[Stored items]
▬▬▬▬▬▬▬▬▬▬

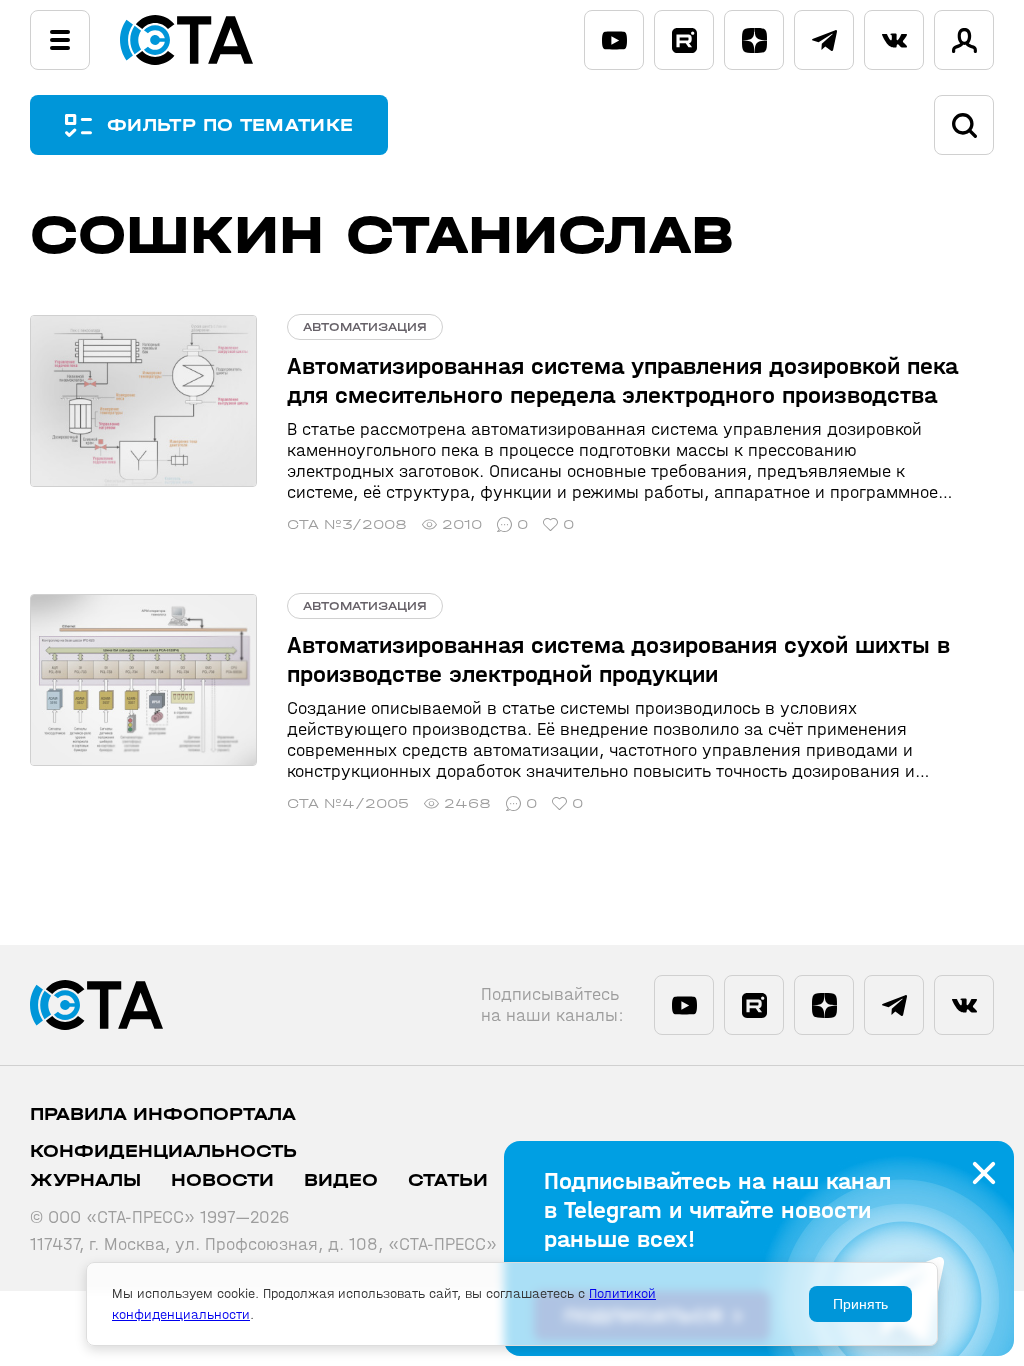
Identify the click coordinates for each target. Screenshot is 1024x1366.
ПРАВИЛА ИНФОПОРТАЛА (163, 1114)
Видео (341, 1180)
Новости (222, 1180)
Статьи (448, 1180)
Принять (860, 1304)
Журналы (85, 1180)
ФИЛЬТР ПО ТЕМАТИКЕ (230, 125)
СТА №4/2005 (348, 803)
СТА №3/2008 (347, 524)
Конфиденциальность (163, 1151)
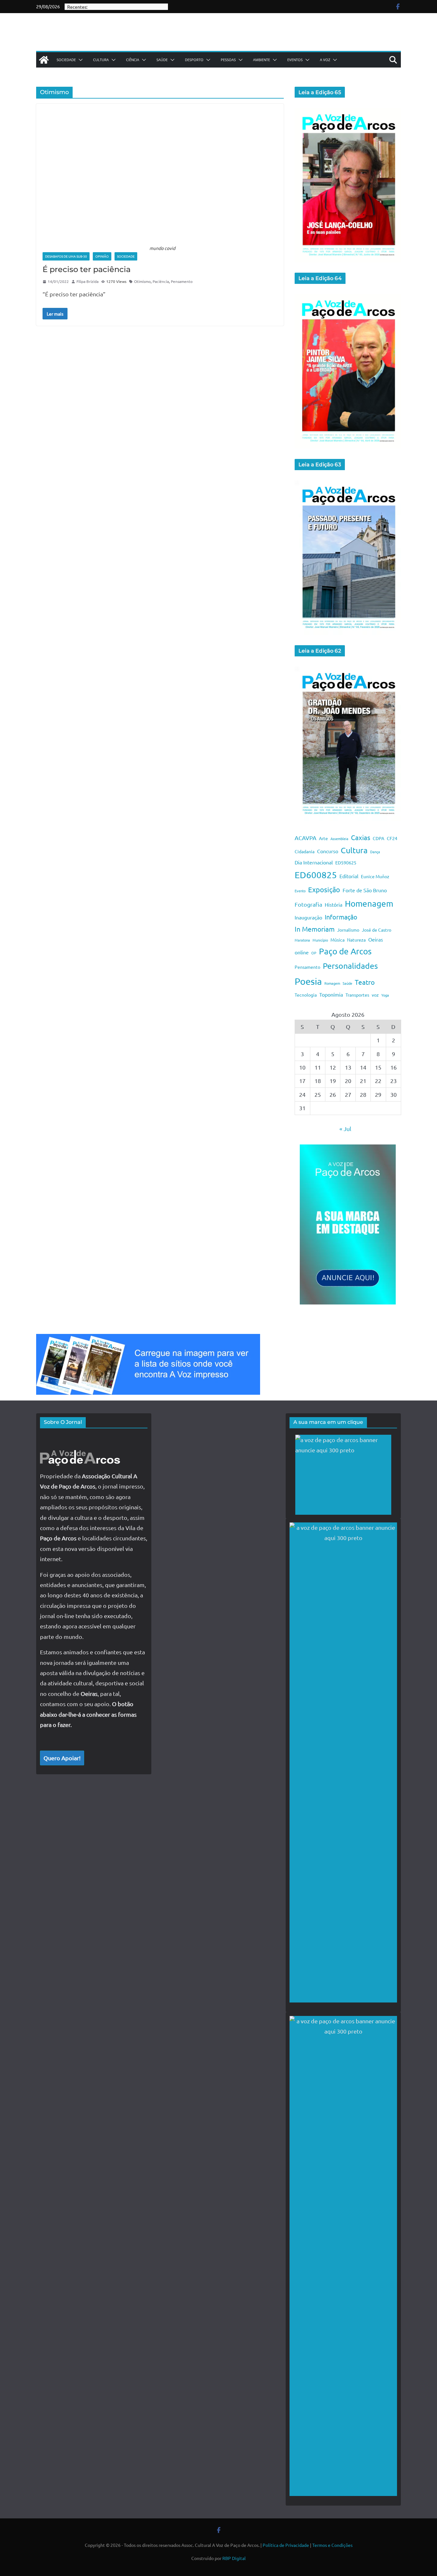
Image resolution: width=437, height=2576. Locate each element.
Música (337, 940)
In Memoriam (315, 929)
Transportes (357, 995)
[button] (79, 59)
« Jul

▬▬▬▬▬▬▬▬▬▬

- _The problem_: Find the line that contains "СТА №3/2008 (347, 524)", then write out that line and each one after it, exactly and with nothing else, through the end of the entries above, without the pictures.

- _Solution_:
СТА №3/2008 (347, 524)
Конфиденциальность (163, 1151)
Image resolution: width=437, height=2576. Locate each element.
Música (337, 940)
In Memoriam (315, 929)
Transportes (357, 995)
[button] (79, 59)
« Jul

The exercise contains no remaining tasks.